Kanton profitiert vom Börsengang der Glarner Kantonalbank

Der angekündigte Börengang der Glarner Kantonalbank wird dem Kanton gegen 20 Millionen Franken einbringen. Wofür wird das Geld verwendet? Finanzdirektor Rolf Widmer hat einen Plan.

Das rot-weisse Logo der Kantonalbank ziert das Gebäude am Hauptsitz in Glarus.

Bildlegende: Ab dem 24. Juni werden die Aktien der Glarner Kantonalbank an der Börse gehandelt. key

«Wir werden Rückstellungen bilden und das Geld über mehrere Jahre auflösen», sagt der Glarner Finanzdirektor Rolf Widmer. Bis zu 20 Millionen Franken fliessen dem Kanton durch den Börsengang zu. Über eine gewisse Zeit muss der Kanton Glarus jedoch auf einen Teil seiner Dividende verzichten.

Börsengang am 24. Juni

Bis zu 78,5 Millionen Franken: Soviel Geld soll der Börsengang insgesamt einbringen. Wie die Verantwortlichen der Glarner Kantonalbank am Dienstag mitteilten, werden Aktien für 17 bis 21,50 Franken angeboten. Der definitive Preis wird voraussichtlich kurz vor dem Börsengang bekannt gegeben. Dieser ist am 24. Juni 2014 geplant, nun beginnt die Zeichnungsfrist.
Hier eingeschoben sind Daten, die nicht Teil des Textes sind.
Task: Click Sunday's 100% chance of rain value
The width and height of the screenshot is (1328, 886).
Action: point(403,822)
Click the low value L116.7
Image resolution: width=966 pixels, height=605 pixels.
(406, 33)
Kanton bleibt Hauptaktionär

Der Nettoerlös soll zu zwei Dritteln an die Glarner Kantonalbank und zu einem Drittel an den Kanton Glarus fliessen. Die Bank will nach eigenen Angaben so ihre Eigenmittel stärken. Angeboten werden bis zu 3,2 Millionen Namenaktien. Der Kanton Glarus bleibt Hauptaktionär und wird nach dem Börsengang einen Kapital- und Stimmrechtsanteil von rund 70 Prozent halten.